Network Communication Requirements

The Agent service does not support internal SSL termination, configuring a load balancer or another form of SSL termination is required. TLS 1.2+ is required to provide secure communication between services.

Ingress will be made to the Agent over port 443 and will arrive from our VPC IP: 52.36.177.91. Inbound requests from any other source should be rejected.

The Agent will make network requests to:

  • Systems you have configured
  • Storage Bucket for storing results
  • Secret Manager for retrieving credentials
  • DataGrail at https://<your-subdomain>.datagrail.io

Environment Variables

DATAGRAIL_AGENT_CONFIG

The Request Manager Agent's primary configuration is sourced from this environment variable, which defines the connections available for the Agent and the credentials used for authenticating with DataGrail. This variable is required to get the Agent service running and healthy. See the documentation for additional information and examples.
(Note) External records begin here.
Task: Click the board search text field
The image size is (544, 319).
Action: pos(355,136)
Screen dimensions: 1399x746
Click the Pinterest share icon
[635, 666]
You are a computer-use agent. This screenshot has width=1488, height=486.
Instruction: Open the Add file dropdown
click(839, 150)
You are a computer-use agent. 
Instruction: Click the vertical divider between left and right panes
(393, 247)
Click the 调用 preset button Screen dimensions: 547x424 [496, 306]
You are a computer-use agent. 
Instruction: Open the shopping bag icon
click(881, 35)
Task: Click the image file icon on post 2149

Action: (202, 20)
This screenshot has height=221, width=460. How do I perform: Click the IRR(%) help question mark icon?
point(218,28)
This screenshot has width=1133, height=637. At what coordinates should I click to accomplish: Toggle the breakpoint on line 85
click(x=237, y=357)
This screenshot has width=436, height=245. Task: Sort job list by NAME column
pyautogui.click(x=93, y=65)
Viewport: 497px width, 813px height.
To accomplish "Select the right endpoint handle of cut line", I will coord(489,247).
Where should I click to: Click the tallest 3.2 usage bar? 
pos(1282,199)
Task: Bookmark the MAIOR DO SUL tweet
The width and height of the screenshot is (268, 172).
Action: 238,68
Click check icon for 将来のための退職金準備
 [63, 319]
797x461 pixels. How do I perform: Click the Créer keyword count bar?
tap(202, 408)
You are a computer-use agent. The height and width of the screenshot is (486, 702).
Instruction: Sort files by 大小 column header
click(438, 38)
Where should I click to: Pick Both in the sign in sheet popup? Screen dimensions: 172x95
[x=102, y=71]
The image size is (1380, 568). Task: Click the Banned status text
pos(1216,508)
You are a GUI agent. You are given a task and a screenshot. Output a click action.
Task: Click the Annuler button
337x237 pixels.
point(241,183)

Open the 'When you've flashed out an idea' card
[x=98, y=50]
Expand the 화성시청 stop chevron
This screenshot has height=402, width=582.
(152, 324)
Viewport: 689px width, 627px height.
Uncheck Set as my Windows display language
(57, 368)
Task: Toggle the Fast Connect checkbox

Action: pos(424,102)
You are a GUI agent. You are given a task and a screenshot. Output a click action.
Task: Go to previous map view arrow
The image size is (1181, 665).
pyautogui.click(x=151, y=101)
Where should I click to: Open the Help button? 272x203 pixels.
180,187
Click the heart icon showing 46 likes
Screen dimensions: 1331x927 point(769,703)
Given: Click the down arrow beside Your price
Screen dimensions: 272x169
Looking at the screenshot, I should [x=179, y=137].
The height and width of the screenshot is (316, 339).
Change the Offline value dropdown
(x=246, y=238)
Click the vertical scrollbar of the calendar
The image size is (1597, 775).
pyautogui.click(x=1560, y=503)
Example DATAGRAIL_AGENT_CONFIG
{
"connections": [
{
"name": "Metrics DB",
"uuid": "272c0934-0a06-4b11-8ec9-7755499001a3",
"capabilities": ["privacy/access","privacy/delete"],
"mode": "live",
"connector_type": "BigQuery",
"queries": {
"access": ["CALL metrics.dsr('access', %(email)s)"],
"delete": ["CALL metrics.dsr('delete', %(email)s)"]
},
"credentials_location": "datagrail-rm-agent-big-query"
}
],
"customer_domain": "acme.datagrail.io",
"datagrail_agent_credentials_location": "datagrail-rm-agent-credentials",
"datagrail_credentials_location": "datagrail-credentials",
"platform": {
"credentials_manager": {
"provider": "GCP",
"options": {
"project_id": "my-project"
}
},
"storage_manager": {
"provider": "GCPCloudStore",
"options": {
"bucket": "acme-datagrail-reports",
"project_id": "my-project"
}
}
}
}

GOOGLE_APPLICATION_CREDENTIALS_JSON

Best Practice

Only recommended for local development. Configure a user-managed service identity to authenticate access to Google Cloud APIs in production services instead. Setting this environment variable will also override a user-managed service identity used in the Cloud Run service.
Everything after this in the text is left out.